■ STATED GOAL
From the low-carb Tex-Mex article below, reproduce verbatim the stretch from "For premade tortillas, all" through "for six minutes.".

Serve up a Mexican menu without any regrets with just a few low-carb swaps. And don’t worry, Read says:

“Low-carb Tex-Mex food doesn’t have to be as depressing
as it may sound”

— Abby Read

Tex-mex bowl of pico de gallo salsa and chips


Making your own tortilla chips might sound overly ambitious, but it’s quite easy — either using store-bought corn tortillas or, if you’re more industrious, after making your own almond flour tortilla (see below).

“Creating your own low-carb chips doesn’t require that many steps,” says Read. “It’s actually really simple and you’ll be able to control how much salt, oil, and calories go into your snack.”

For premade tortillas, all you need to do is cut your tortillas into small triangles, sprinkle olive oil and salt over the triangles, and place them in the oven/air fryer at 400 degrees for six minutes.

Here’s a recipe from Simply So Healthy that combines almond flour and mozzarella cheese.


Pico can help amplify your Tex-Mex dish with low-carb, fresh, and flavorful tastes. It’s an easy-to-make, low-calorie staple in Tex-Mex cuisine.

You don’t even need a blender for this topping. Just chop up fresh tomatoes, jalapenos, white onions, and cilantro, then add lime and salt. Here’s an easy recipe from Cookie + kate, if you’d rather not improvise.

Pico pairs well with just about any Tex-Mex dish and is packed with vitamin C, which helps manage high blood pressure, and vitamin A, which is important for maintaining healthy vision.

Bowl of guacamole and chips


This creamy, avocado-based dip may be a bit high in calories and fat, but at least it’s the right kind of fat, Read says

“Guacamole is heart-healthy and much healthier than sour cream because it comes from all of the good fat in the avocado,” says Read. “But it’s also high in calories, so it’s best to eat in moderation.”

Two tablespoons of guacamole contain around 50 calories and 3 grams of carbs.

■ DATASET EXTRACT
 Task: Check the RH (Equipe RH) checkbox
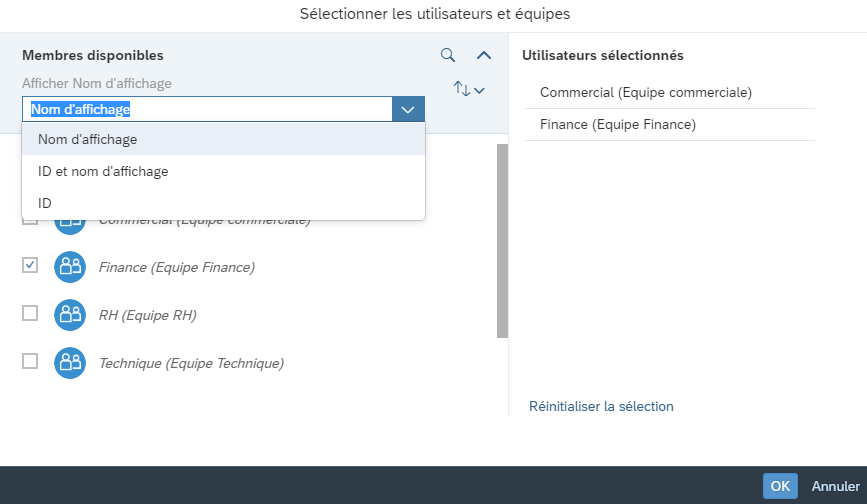tap(30, 313)
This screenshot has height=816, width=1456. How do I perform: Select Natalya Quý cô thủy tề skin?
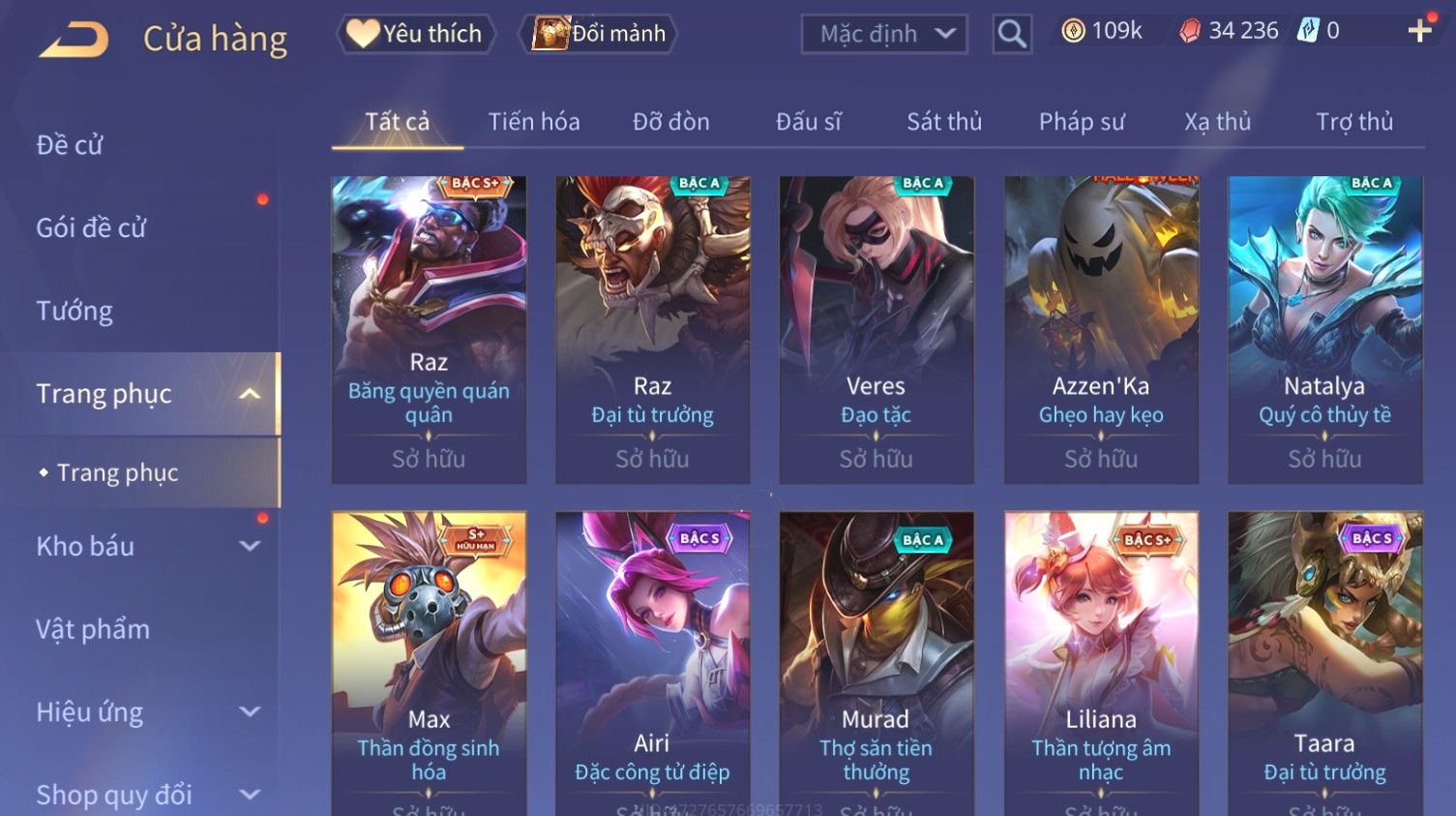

■ ANSWER FOR THIS EXERCISE
For premade tortillas, all you need to do is cut your tortillas into small triangles, sprinkle olive oil and salt over the triangles, and place them in the oven/air fryer at 400 degrees for six minutes.